*** Block opens ***

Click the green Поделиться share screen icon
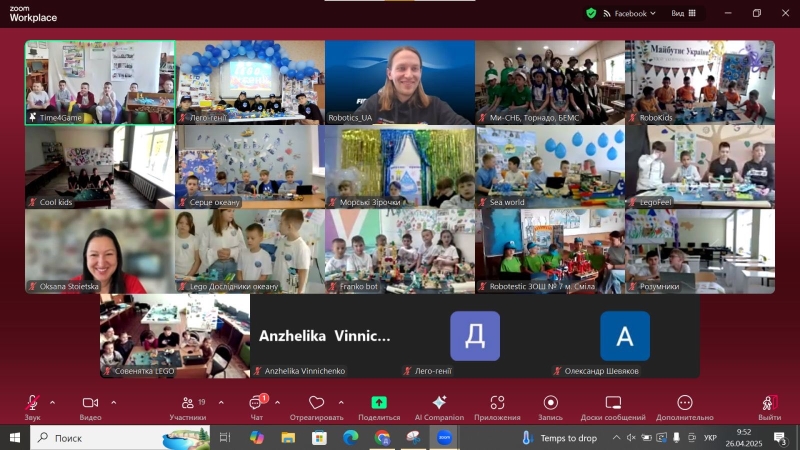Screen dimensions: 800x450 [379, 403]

*** Block closes ***
*** Block opens ***

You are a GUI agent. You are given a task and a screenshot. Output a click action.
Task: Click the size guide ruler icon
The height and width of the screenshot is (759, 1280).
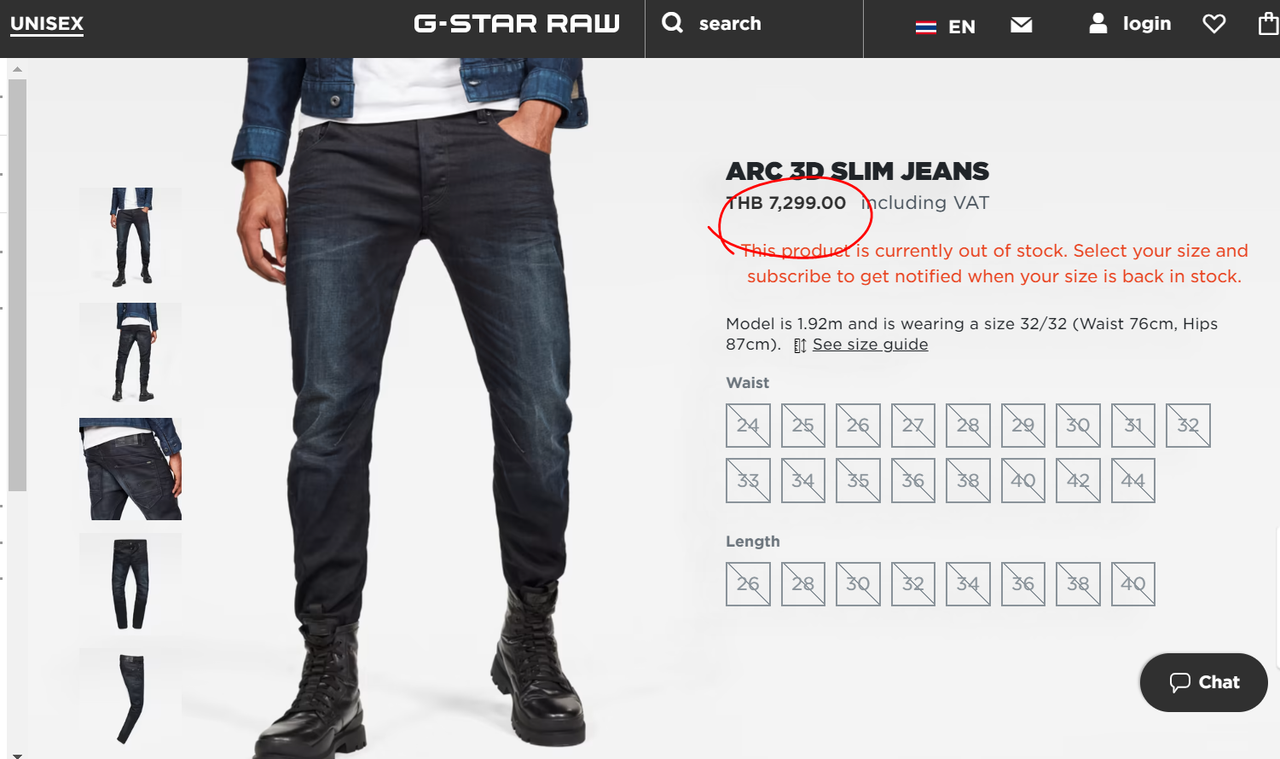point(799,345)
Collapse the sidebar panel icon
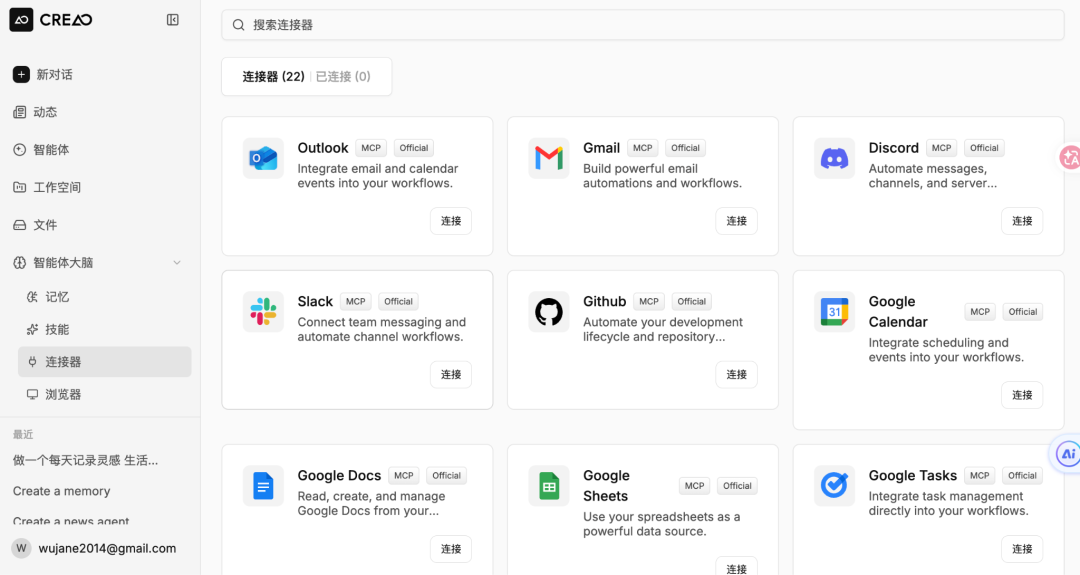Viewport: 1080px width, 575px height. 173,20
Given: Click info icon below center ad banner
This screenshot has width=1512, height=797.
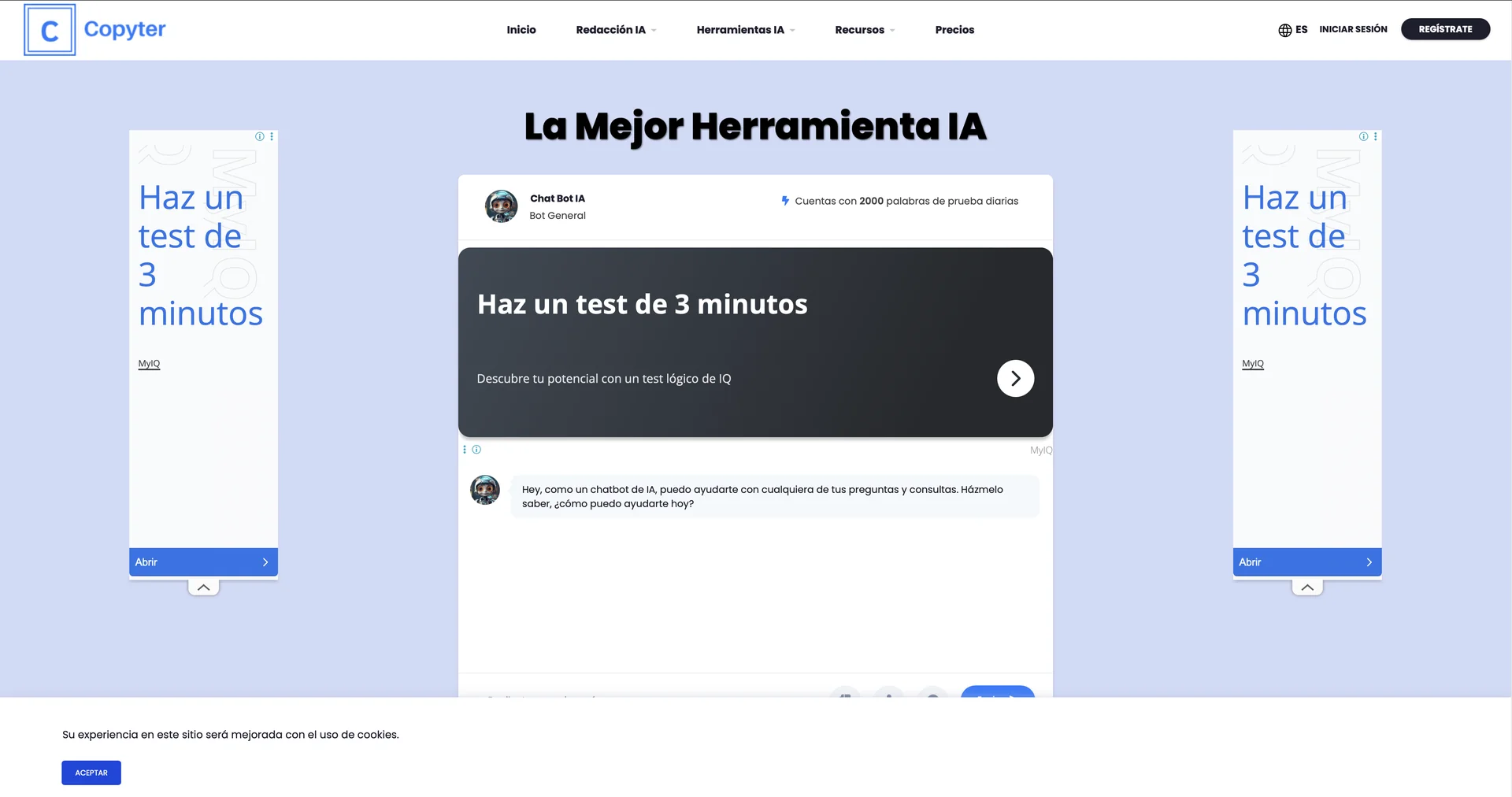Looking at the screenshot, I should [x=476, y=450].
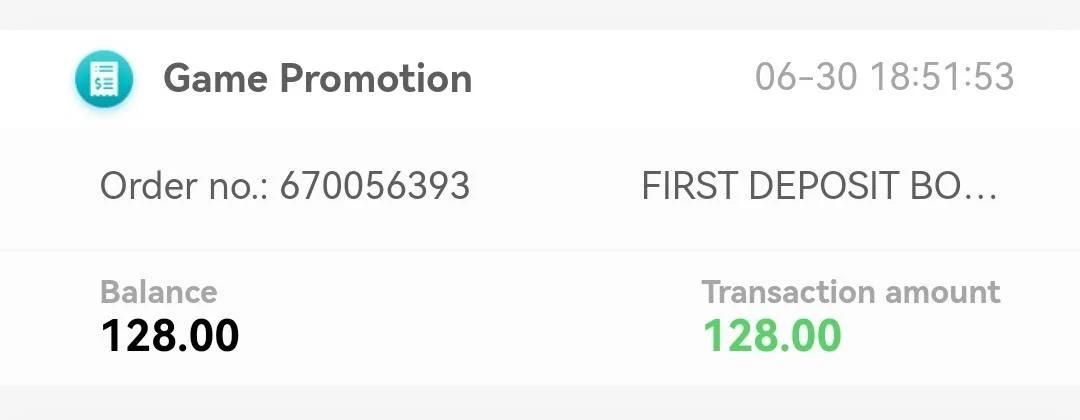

*** Block closes ***

From the records above, give again only the part that opens with the line containing "You are a GUI" and closes with the line containing "Given: Click info icon below center ad banner". Keep both ends but drop the pictures.

You are a GUI agent. You are given a task and a screenshot. Output a click action.
Task: Click the size guide ruler icon
The height and width of the screenshot is (759, 1280).
point(799,345)
Collapse the sidebar panel icon
Viewport: 1080px width, 575px height. 173,20
Given: Click info icon below center ad banner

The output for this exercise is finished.